Mysteries of the heart
An Irishman’s Diary takes refuge in the Fiddler’s Elbow while Rome burns
‘Had circumstances allowed, which they didn’t, I might have made the short journey from Gino’s pub to a church called St Agata dei Goti. Wherein resides the heart of Daniel O’Connell. Or so it’s supposed.’ Image: Getty Images
Rome can be hard on the heart, as poor James Gandolfini found. Or maybe his demise was unrelated to the location. Still, last week’s heat-wave, bringing August temperatures in June, couldn’t have helped. Nor, if he had to climb any, could the famous Roman hills. I hope he was at least spared the stresses of city’s public transport, unlike some of us.
In fact, the Metro worked well for most of the Flann O’Brien conference. Then, on Thursday afternoon, there was a hold-up somewhere and we had to transfer by bus to a reading event in the city centre. Unfortunately, buses also became very scarce around this point. So as time passed, and the crowds multiplied, the bus-stop came to resemble a refugee camp.
It was clear that, whenever a vehicle finally arrived, not everyone at the stop would get on. Thus John McCourt, one of the conference organisers (and co-founder of the Trieste Joyce Summer School, which starts this weekend), rallied his troops. Like a Roman general, he explained it was imperative we the conference attenders all boarded, by whatever means possible. Literature depended on it.
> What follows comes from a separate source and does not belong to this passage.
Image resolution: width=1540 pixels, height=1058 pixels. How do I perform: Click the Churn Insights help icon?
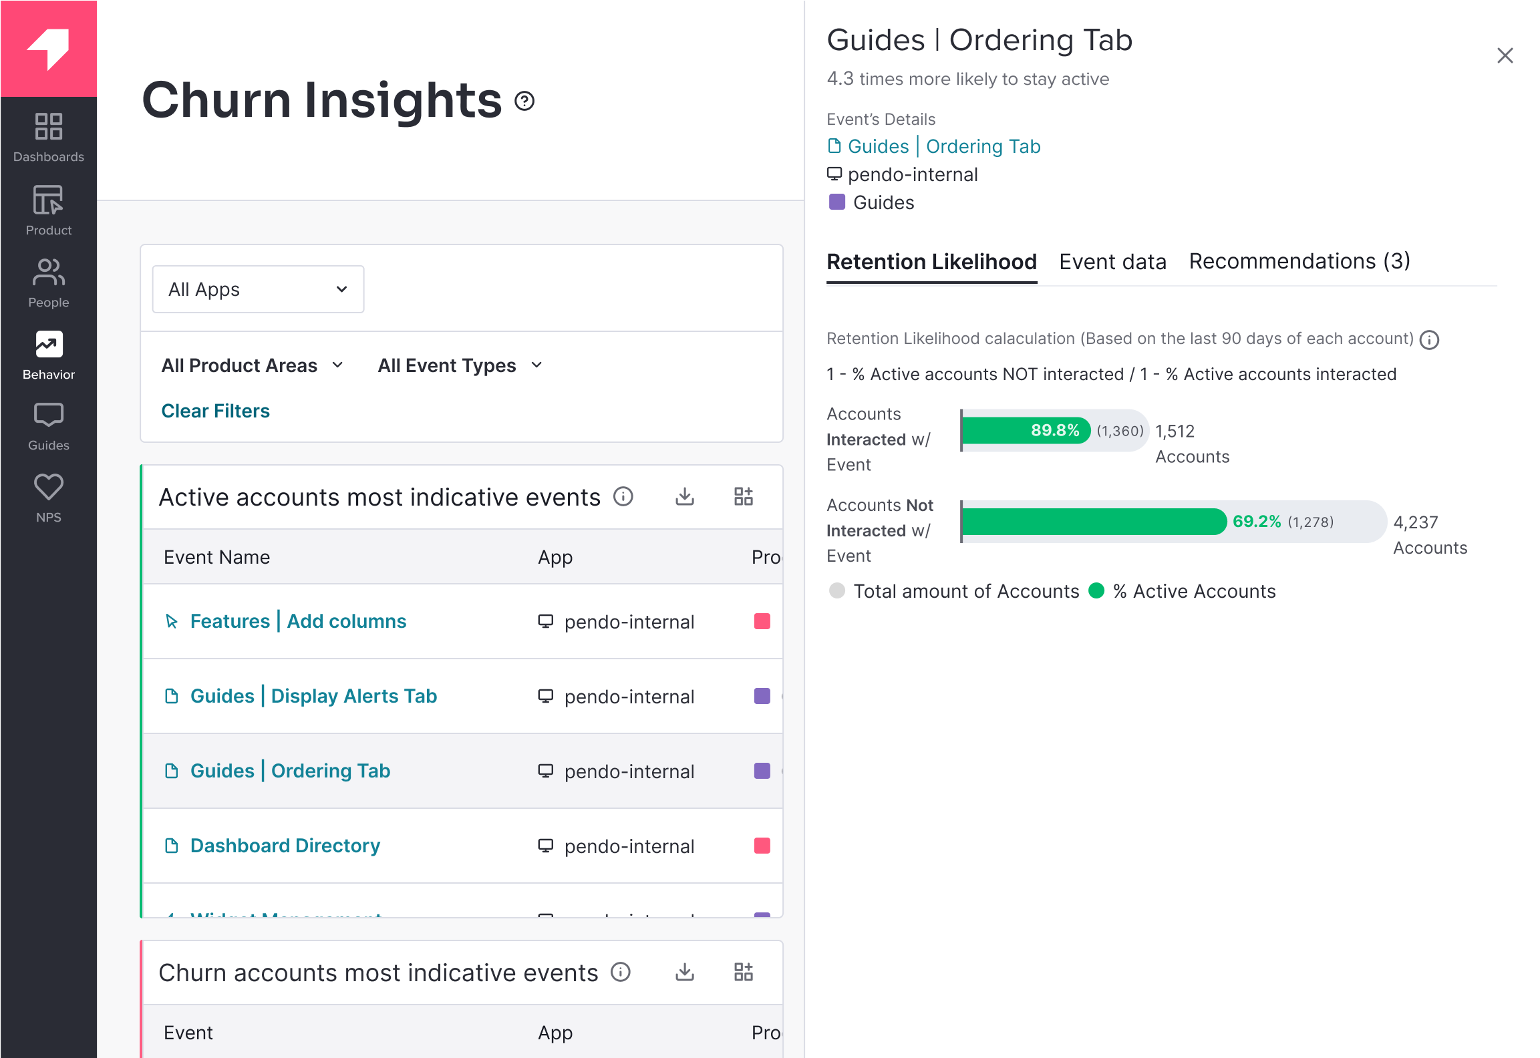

Sure enough, thanks to ruthless elbow use and other dirty tactics, we did all make it aboard. But then, incredibly, so did everyone else at the stop. I think the driver was going for a world record in passenger numbers. By the time he pulled away, we had the population of medium-sized town on board. He could only shut the doors when everybody breathed in together.
Mercifully, the temperatures had by now fallen into the high 20s. Even so, the journey was not for the faint-hearted. It would have been long enough as an express service. But of course the bus had to stop every so often to let one person off. Each time, it took seven or eight attempts to get the doors opened and then closed again. It was as if the driver was shaking the passenger loose.
We were all shaken by the time we reached the venue, a bar named the Fiddler’s Elbow. Which, by the way, is a Roman monument in its own right. It purports to be the oldest Irish pub in Rome, and possibly Italy: occupying its present site near the Esquiline Hill since the late 1970s, having moved there from an even more ancient location.
The pub was founded by Gino Bottigliero and his wife Mary, who also own an Italian restaurant in Dublin’s Temple Bar. This sounds like a very diplomatic arrangement. But happily, Gino’s Rome embassy is a proper pub. And after the bus journey from hell, many of us had to apply for asylum.
Had circumstances allowed, which they didn’t, I might have made the short journey from Gino’s pub to a church called St Agata dei Goti. Wherein resides the heart of Daniel O’Connell. Or so it’s supposed. Nobody knows for certain any more, because Rome has been hard on that too.
As we all learned at school, O’Connell was on a pilgrimage to the Eternal City when he died, at Genoa, in 1847. He bequeathed his body to Ireland, heart to Rome, and soul to God. And we know that the first two objectives, at least, were achieved. But the one involving his heart proved surprisingly complicated.
First, hopes to have it installed in St Peter’s were discouraged by a nervous Vatican, under pressure from England. The fear was that it might become a political shrine. So the compromise was St Agata’s, a church undistinguished by Roman standards, except that it was then attached to the Irish College.
Perhaps St Agata’s life-story also recommended it as a venue for bodily relics. A third-century martyr, she is said to have been tortured by having both breasts cut off. This the medieval Christians commemorated, with typical delicacy, in pictures that portray her carrying the breasts on a platter. Anyway, O’Connell’s heart was duly installed there, in a silver casket. A wall tablet was added in 1855. And for decades, the heart was presumed to be behind the tablet, as the inscription implied.
That was until 1920s, when the church’s next-door neighbour, the Bank of Italy, expanded and the Irish College moved. The plaque had to go too, whereupon it was discovered there was no heart behind it. So the plaque moved anyway and now stands, equally heartless, in the modern Irish College.
O’Connell’s relics, meanwhile, are assumed to be in St Agata’s, buried in the crypt. But nobody’s sure. There must be a risk they ended up in the expanded bank vaults. And if so, I suppose, given what we now know about banks, he was lucky he only lost his heart.